• WHAT IS NEEDED
For this exercise, copy out each line of the material below that includes "dropdown".
⁂
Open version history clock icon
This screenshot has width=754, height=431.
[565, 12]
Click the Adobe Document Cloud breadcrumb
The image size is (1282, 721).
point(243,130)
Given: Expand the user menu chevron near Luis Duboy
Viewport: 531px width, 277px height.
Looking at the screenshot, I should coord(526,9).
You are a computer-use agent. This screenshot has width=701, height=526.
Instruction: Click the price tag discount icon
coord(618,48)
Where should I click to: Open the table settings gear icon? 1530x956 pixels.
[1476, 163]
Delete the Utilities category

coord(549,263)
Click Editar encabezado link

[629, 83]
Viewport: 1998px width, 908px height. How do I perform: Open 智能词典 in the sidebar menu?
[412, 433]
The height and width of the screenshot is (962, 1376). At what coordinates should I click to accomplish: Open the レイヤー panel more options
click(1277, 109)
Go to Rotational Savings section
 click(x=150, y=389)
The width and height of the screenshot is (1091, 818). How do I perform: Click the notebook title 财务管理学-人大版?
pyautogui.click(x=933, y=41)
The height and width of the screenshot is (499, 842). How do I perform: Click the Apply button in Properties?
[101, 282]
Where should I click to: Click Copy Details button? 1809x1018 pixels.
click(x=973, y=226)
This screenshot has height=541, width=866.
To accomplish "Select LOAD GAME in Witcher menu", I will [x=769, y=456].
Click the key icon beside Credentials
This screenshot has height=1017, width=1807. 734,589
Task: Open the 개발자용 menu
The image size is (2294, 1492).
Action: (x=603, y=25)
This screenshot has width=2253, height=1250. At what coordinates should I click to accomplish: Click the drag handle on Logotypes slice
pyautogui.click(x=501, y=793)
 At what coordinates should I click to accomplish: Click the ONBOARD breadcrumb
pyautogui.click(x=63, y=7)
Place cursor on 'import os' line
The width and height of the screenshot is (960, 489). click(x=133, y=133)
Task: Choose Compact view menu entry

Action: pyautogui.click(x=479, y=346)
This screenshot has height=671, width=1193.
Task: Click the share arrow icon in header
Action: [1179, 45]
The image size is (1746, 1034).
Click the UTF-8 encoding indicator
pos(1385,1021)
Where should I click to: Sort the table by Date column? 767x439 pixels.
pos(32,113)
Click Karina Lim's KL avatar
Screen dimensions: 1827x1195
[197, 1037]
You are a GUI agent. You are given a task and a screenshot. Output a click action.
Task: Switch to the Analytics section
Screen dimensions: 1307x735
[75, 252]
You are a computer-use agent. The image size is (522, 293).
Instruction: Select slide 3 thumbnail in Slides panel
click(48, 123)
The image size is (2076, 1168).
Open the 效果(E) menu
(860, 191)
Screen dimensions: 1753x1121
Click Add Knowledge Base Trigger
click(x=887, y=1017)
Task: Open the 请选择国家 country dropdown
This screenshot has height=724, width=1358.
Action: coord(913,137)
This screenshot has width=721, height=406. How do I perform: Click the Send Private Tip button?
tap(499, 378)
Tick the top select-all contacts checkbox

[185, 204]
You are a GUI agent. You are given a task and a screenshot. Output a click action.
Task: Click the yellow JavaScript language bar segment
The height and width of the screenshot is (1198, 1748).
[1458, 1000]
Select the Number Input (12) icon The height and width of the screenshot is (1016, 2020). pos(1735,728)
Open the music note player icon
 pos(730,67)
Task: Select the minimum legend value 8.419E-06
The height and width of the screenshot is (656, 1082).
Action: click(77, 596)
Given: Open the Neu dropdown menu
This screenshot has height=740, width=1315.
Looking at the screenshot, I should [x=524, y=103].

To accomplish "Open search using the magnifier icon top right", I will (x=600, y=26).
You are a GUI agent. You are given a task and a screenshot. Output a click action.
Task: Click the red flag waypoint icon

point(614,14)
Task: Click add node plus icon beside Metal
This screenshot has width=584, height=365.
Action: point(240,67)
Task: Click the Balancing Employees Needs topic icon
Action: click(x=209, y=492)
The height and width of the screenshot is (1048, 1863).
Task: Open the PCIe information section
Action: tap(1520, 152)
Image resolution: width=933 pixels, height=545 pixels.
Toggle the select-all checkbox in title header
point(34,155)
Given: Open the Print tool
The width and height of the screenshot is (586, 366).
⁂
• FINAL ANSWER
Task: Open the 请选择国家 country dropdown
Given: Open the Neu dropdown menu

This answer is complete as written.